▶ WORK TO BE COMPLETED: Rewrite the rows below with every "pixels" changed to "px" and everything else left as it is.

▶ PROVIDED DATA:
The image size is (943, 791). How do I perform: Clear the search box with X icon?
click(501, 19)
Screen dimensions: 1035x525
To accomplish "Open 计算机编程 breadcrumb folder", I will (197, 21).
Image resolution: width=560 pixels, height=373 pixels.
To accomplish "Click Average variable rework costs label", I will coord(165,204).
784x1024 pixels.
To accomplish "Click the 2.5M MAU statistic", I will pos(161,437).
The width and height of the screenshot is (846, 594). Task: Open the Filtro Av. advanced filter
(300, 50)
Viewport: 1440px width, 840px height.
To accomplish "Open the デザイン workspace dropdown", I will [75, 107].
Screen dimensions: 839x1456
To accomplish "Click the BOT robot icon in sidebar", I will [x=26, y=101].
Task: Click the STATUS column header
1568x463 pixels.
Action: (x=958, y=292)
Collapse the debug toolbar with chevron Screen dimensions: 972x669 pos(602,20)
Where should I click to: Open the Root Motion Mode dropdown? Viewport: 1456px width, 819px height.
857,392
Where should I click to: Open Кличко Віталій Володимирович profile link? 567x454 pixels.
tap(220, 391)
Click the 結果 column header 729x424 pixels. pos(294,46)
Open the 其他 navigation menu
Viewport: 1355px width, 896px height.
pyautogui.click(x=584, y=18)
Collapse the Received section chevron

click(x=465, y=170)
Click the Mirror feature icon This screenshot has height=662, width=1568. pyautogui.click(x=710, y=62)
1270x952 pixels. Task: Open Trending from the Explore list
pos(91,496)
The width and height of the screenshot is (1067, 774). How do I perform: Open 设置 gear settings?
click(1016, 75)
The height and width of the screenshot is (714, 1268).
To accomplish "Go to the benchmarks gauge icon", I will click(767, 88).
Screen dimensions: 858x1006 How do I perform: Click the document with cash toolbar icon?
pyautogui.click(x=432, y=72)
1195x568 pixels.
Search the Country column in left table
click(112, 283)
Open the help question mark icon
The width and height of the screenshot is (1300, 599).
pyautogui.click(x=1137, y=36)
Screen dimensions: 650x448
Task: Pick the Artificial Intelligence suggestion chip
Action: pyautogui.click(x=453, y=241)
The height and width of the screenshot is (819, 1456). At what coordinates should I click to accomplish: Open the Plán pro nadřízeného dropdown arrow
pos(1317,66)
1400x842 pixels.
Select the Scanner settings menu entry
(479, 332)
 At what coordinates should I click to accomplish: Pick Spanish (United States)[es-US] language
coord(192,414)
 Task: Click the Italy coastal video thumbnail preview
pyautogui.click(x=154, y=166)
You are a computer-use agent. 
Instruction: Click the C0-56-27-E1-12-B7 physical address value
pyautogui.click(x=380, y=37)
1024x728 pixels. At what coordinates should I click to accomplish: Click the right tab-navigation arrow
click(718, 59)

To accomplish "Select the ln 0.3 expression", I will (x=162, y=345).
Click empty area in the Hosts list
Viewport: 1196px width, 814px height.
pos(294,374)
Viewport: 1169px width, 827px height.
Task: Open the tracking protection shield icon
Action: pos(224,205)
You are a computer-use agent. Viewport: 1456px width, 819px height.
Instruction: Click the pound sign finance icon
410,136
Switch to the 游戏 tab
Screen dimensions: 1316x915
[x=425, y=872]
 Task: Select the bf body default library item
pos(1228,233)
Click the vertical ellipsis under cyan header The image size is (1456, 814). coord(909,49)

▶ RIGHT ANSWER:
The image size is (943, 791). How do I perform: Clear the search box with X icon?
click(501, 19)
Screen dimensions: 1035x525
To accomplish "Open 计算机编程 breadcrumb folder", I will (197, 21).
Image resolution: width=560 px, height=373 px.
To accomplish "Click Average variable rework costs label", I will coord(165,204).
784x1024 px.
To accomplish "Click the 2.5M MAU statistic", I will pos(161,437).
The width and height of the screenshot is (846, 594). Task: Open the Filtro Av. advanced filter
(300, 50)
Viewport: 1440px width, 840px height.
To accomplish "Open the デザイン workspace dropdown", I will [75, 107].
Screen dimensions: 839x1456
To accomplish "Click the BOT robot icon in sidebar", I will [x=26, y=101].
Task: Click the STATUS column header
1568x463 px.
Action: (x=958, y=292)
Collapse the debug toolbar with chevron Screen dimensions: 972x669 pos(602,20)
Where should I click to: Open the Root Motion Mode dropdown? Viewport: 1456px width, 819px height.
857,392
Where should I click to: Open Кличко Віталій Володимирович profile link? 567x454 px.
tap(220, 391)
Click the 結果 column header 729x424 px. pos(294,46)
Open the 其他 navigation menu
Viewport: 1355px width, 896px height.
pyautogui.click(x=584, y=18)
Collapse the Received section chevron

click(x=465, y=170)
Click the Mirror feature icon This screenshot has height=662, width=1568. pyautogui.click(x=710, y=62)
1270x952 px. Task: Open Trending from the Explore list
pos(91,496)
The width and height of the screenshot is (1067, 774). How do I perform: Open 设置 gear settings?
click(1016, 75)
The height and width of the screenshot is (714, 1268).
To accomplish "Go to the benchmarks gauge icon", I will click(767, 88).
Screen dimensions: 858x1006 How do I perform: Click the document with cash toolbar icon?
pyautogui.click(x=432, y=72)
1195x568 px.
Search the Country column in left table
click(112, 283)
Open the help question mark icon
The width and height of the screenshot is (1300, 599).
pyautogui.click(x=1137, y=36)
Screen dimensions: 650x448
Task: Pick the Artificial Intelligence suggestion chip
Action: pyautogui.click(x=453, y=241)
The height and width of the screenshot is (819, 1456). At what coordinates should I click to accomplish: Open the Plán pro nadřízeného dropdown arrow
pos(1317,66)
1400x842 px.
Select the Scanner settings menu entry
(479, 332)
 At what coordinates should I click to accomplish: Pick Spanish (United States)[es-US] language
coord(192,414)
 Task: Click the Italy coastal video thumbnail preview
pyautogui.click(x=154, y=166)
You are a computer-use agent. 
Instruction: Click the C0-56-27-E1-12-B7 physical address value
pyautogui.click(x=380, y=37)
1024x728 px. At what coordinates should I click to accomplish: Click the right tab-navigation arrow
click(718, 59)

To accomplish "Select the ln 0.3 expression", I will (x=162, y=345).
Click empty area in the Hosts list
Viewport: 1196px width, 814px height.
pos(294,374)
Viewport: 1169px width, 827px height.
Task: Open the tracking protection shield icon
Action: pos(224,205)
You are a computer-use agent. Viewport: 1456px width, 819px height.
Instruction: Click the pound sign finance icon
410,136
Switch to the 游戏 tab
Screen dimensions: 1316x915
[x=425, y=872]
 Task: Select the bf body default library item
pos(1228,233)
Click the vertical ellipsis under cyan header The image size is (1456, 814). coord(909,49)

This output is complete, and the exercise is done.